Витька остановился и посмотрел на него. Велосипед был взрослый, отцовский — тяжёлый, чёрный, с никелированными крыльями над колёсами. Витька умел ездить, но брал только с разрешения. Спросить было не у кого.
Он взял велосипед молча. Отец бы разрешил.

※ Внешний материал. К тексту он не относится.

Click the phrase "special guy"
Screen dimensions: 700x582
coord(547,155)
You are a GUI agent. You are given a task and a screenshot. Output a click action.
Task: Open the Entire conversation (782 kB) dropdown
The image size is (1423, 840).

Сегодня они с Колькой Устиновым договорились на реку. Рыбалка, потом велосипед — до мельницы и обратно. Колька говорил, что у мельницы берёт голавль, крупный, надо только найти правильное место. Витька в голавля не очень верил — Колька всегда говорил про крупного голавля, а ловил плотву — но на реку хотелось. Лето только началось, июнь был тёплый, и воскресенье лежало впереди целое, незанятое, как чистая тетрадь.
Он прошёл на кухню.
Мать стояла у плиты — спиной к нему, в белом переднике с цветочками по краю. Волосы убраны под платок. Руки двигались быстро, привычно — доставала пирог из духовки, перекладывала на полотенце.
— Встал, — сказала она, не оборачиваясь. Всегда знала, даже не слышала.
— Встал, — сказал Витька.
— Умойся сначала.
Витька умылся над тазом, вытерся полотенцем, сел за стол. Стол у окна был на четыре стула, но пятый — отцовский, тот, что у стены — стоял чуть в стороне, как обычно, когда отец уезжал. Мать убирала его не к стене, просто чуть отодвигала — так что он оставался в комнате, но не за столом. Витька не знал, зачем она так делает. Может, чтобы дети не спрашивали лишнего.
Завтрак был шумный — как всегда, когда собирались все.
Наташа — старшая из сестёр, пятнадцать лет, серьёзная, как маленькая мать — разливала чай. Галина, двенадцати лет, уже успела поспорить с Анатолием из-за места — Анатолий хотел сидеть у окна, Галина тоже хотела у окна, и это было вечное, нерешаемое, каждое воскресенье одинаковое. Зина, самая младшая из девчонок — девять лет — ела молча и смотрела в стол: она всегда так делала, будто думала о чём-то очень важном и не хотела отвлекаться.
Мать поставила пироги на середину стола.
Сразу стало тихо.
Пироги с капустой, с яйцом и один — с яблоками, для Зины, потому что Зина капусту не ела. Мать помнила, кто что любит, кому как резать, кому наливать больше, кому меньше — и всё это без записей, без напоминаний, просто знала, и это казалось Витьке таким же естественным, как то, что солнце встаёт на востоке.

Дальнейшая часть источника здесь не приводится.